### Task details
Look below for the line containing "Switch language to УКР"; from there through the line containing "Toggle repeat in", both lines included, please set down each line exactly and nothing else.

Stored items
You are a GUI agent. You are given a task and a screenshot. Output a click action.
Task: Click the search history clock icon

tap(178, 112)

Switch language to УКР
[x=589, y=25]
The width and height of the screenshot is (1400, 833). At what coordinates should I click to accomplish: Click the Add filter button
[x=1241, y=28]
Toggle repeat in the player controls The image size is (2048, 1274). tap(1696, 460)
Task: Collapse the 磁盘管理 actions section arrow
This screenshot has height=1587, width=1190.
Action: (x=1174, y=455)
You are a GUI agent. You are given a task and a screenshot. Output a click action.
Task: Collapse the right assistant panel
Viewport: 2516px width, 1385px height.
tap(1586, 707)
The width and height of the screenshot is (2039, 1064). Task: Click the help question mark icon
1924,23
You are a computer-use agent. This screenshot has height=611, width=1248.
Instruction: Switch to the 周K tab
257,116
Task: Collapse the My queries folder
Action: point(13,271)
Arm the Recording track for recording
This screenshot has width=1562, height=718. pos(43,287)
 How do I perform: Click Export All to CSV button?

### Result of this exercise
Switch language to УКР
[x=589, y=25]
The width and height of the screenshot is (1400, 833). At what coordinates should I click to accomplish: Click the Add filter button
[x=1241, y=28]
Toggle repeat in the player controls The image size is (2048, 1274). tap(1696, 460)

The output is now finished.